▶ _Text shown_

◆ ◆ ◆

Conditional variance
====================

:def:`Conditional variance` of :math:`X` on :math:`Y` is r.v.:

.. math:: var(X|Y)(y) = var(X|Y=y) = E[(X - E[X|Y=y])²|Y=y]

or in another notation:

.. math:: var(X|Y) = E[X²|Y] - (E[X|Y])²

By applying expected value by :math:`Y` on both sides:

.. math:: E[var(X|Y)] = E[E[X²|Y]] - E[(E[X|Y])²] = E[X²] - E[(E[X|Y])²]

on another hand:

.. math:: var(E[X|Y]) = E[(E[X|Y])²] - (E[E[X|Y]])² = E[(E[X|Y])²] - (E[X])²

By adding last two expression:

.. math:: E[var(X|Y)] + var(E[X|Y]) = E[X²] - (E[X])² = var(X)

So:

.. math:: var(X) = E[var(X|Y)] + var(E[X|Y])

Independence of r.v.
====================

r.v. :math:`X` and :math:`Y` is :def:`independent` if:

.. math::

  ∀_{x,y}: p_{X,Y}(x,y) = p_X(x)·p_Y(y)

So if two r.v. are independent:

.. math::

  E[X·Y] = E[X]·E[Y]

  var(X+Y) = var(X) + var(Y)

Convolution formula
===================

If :math:`Z = X + Y` and X and Y is independent r.v. then:

.. math:: p_Z(z) = ∑_x\ p_X(x)·p_Y(z-x)

Proof:

.. math::

   p_Z(z) = ∑_{x,y:x+y=z}\ p_Z(z) = ∑_{x,y:x+y=z}\ P(X=x,Y=z-x)

   = ∑_{x,y:x+y=z}\ P(X=x)·P(Y=z-x) = ∑_x\ p_X(x)·p_Y(z-x)

Well known discrete r.v.
========================

Bernoulli random variable
-------------------------

:def:`Bernoulli random variable` with parameter :math:`p` is a random variable
that have 2 outcomes denoted as :math:`0` and :math:`1` with probabilities:

.. math::

  p_X(0) = 1 - p

  p_X(1) = p

This random variable models a trial of experiment that result in success or
failure.

◆ ◆ ◆

▶ _Written exercise A_
Answer from the probability notes:
(i) What sum equals var(X) in the final formula of the conditional variance section?
(ii) For independent X and Y, what does E[X·Y] equal?
(iii) What probability does a Bernoulli random variable with parameter p give to the outcome 0?
▶ _Written exercise B_
Carry on the probability notes from their last sentence, keeping the same format and notation.
The data after this point are unrelated to the probability notes.

▶ _Recorded information_
◆ ◆ ◆

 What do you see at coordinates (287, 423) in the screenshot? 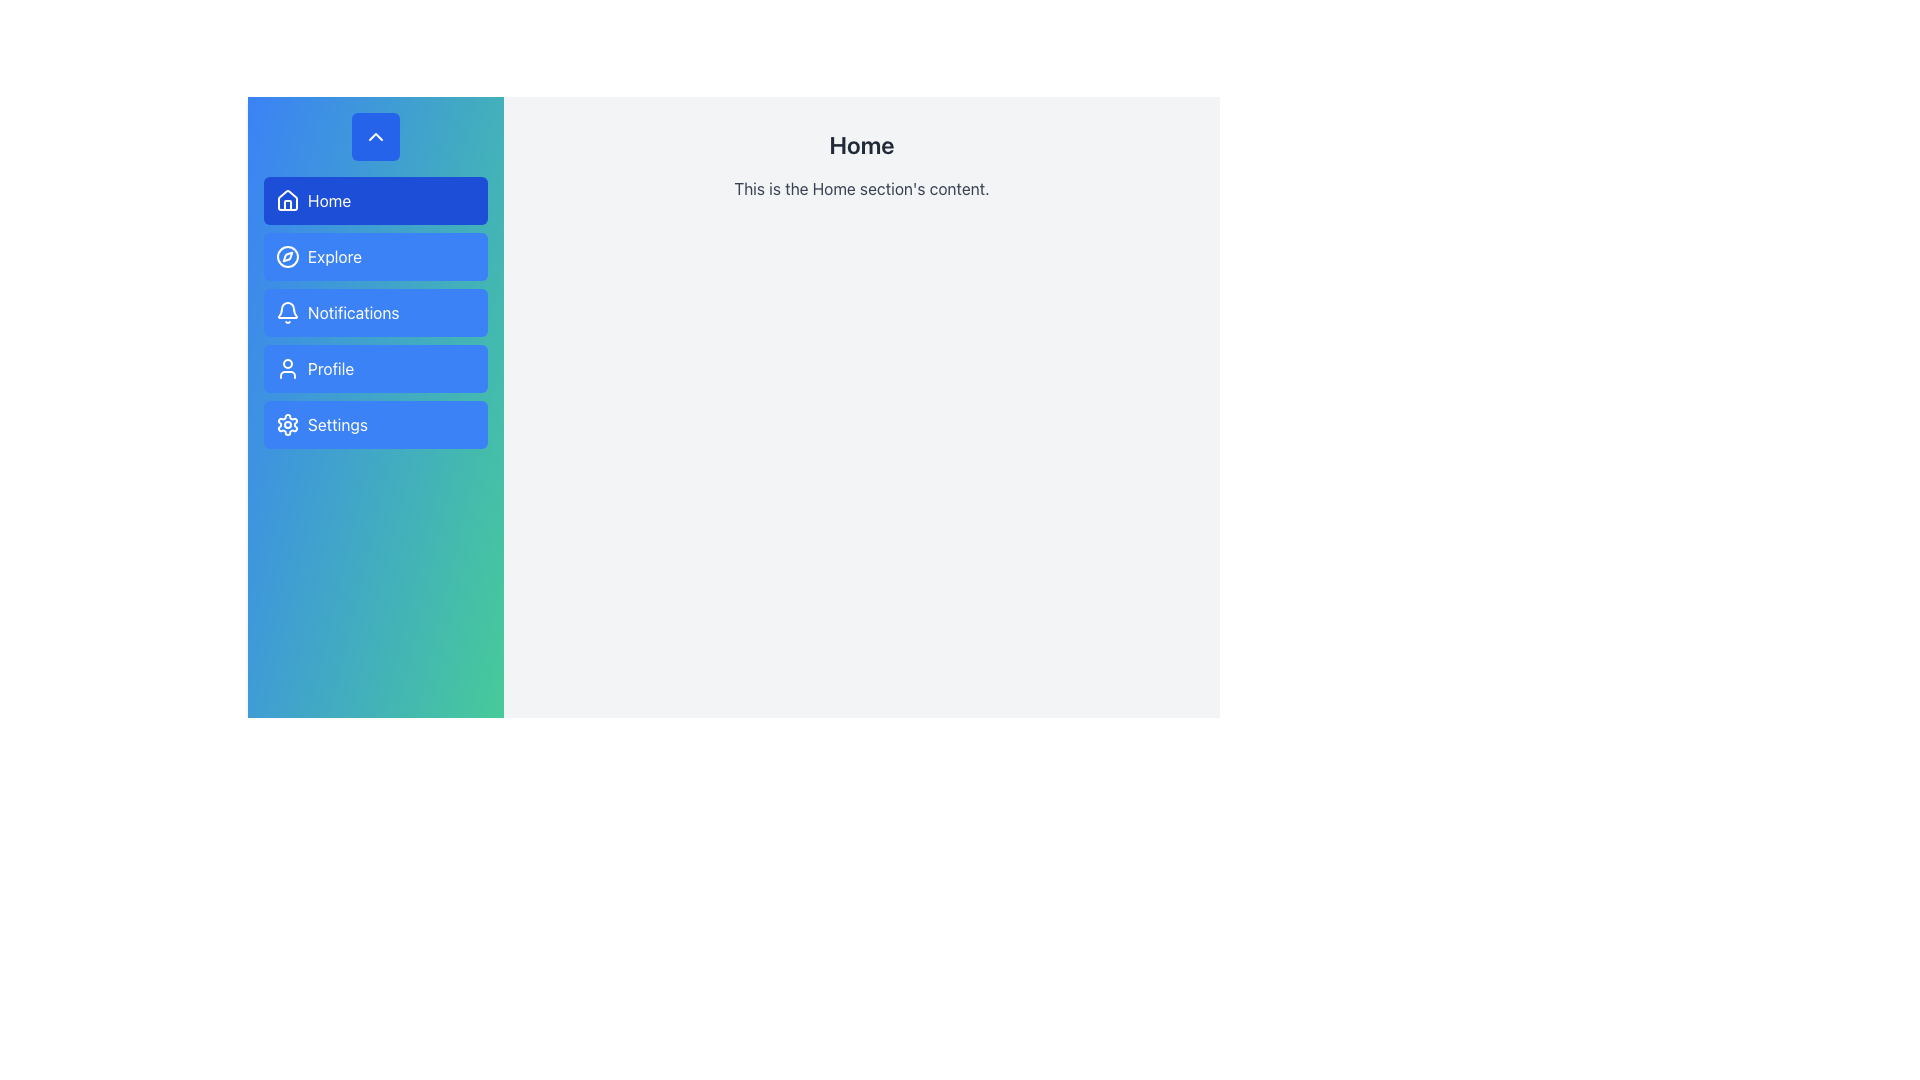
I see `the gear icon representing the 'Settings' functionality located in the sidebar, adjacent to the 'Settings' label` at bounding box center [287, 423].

◆ ◆ ◆

▶ _Task output A_
(i) E[var(X|Y)] + var(E[X|Y])
(ii) E[X]·E[Y]
(iii) 1 - p

▶ _Task output B_
:def:`Indicator` of r.v. event :math:`A` is function::

   I_A = 1 iff A occurs, else 0

.. math::

  P_{I_A} = p(I_A = 1) = p(A)

  I_A*I_B = I_{A∩B}

.. math::

  E[bernoulli(p)] = 0*(1-p) + 1*p = p

  var[bernoulli(p)] = E[bernoulli(p) - E[bernoulli(p)]]

   = (0-p)²·(1-p) + (1-p)²·p = p²·(1-p) + (1 - 2p + p²)·p

   = p² - p³ + p - 2·p² + p³ = p·(1-p)

Discret uniform random variable
-------------------------------

:def:`Discret uniform random variable` is a variable with parameters :math:`a`
and :math:`b` in sample space :math:`{x: a ≤ x ≤ b & x ∈ ℕ}` with equal
probability of each possible outcome:

.. math::

  p_{unif(a,b)}(x) = 1 / (b-a+1)

.. math::

  E[unif(a,b)] = Σ_{a ≤ x ≤ b} x * 1/(b-a+1)
  = 1/(b-a+1) * Σ_{a ≤ x ≤ b} x

  = 1/(b-a+1) * (Σ_{a ≤ x ≤ b} a + Σ_{0 ≤ x ≤ b-a} x)

  = 1/(b-a+1) * ((b-a+1)*a + (b-a)*(b-a+1)/2)

  = a + (b-a)/2
  = (b+a)/2


.. math::

  var[unif(a,b)] = E[unif²(a,b)] - E²[unif(a,b)]

  = ∑_{a≤x≤b} x²/(b-a+1) - (b+a)²/4

  = 1/(b-a+1)·(∑_{0≤x≤b} x² - ∑_{0≤x≤a-1} x²) - (b+a)²/4

  = 1/(b-a+1)·(b+3·b²+2·b³ - (a-1)+3·(a-1)²+2·(a-1)³)/6 - (b+a)²/4

  = (2·b² + 2·a·b + b + 2·a² - a)/6 - (b+a)²/4

  = (b - a)·(b - a + 2) / 12

.. NOTE::

   From Maxima::

     sum(i^2,i,0,n), simpsum=true;

              2      3
       n + 3 n  + 2 n
       ---------------
             6

     factor(b+3*b^2+2*b^3 - (a-1)-3*(a-1)^2-2*(a-1)^3);

                       2                  2
       (b - a + 1) (2 b  + 2 a b + b + 2 a  - a)

     factor((2*b^2 + 2*a*b + b + 2*a^2 - a)/6 - (b+a)^2/4), simp=true;

       (b - a) (2 - a + b)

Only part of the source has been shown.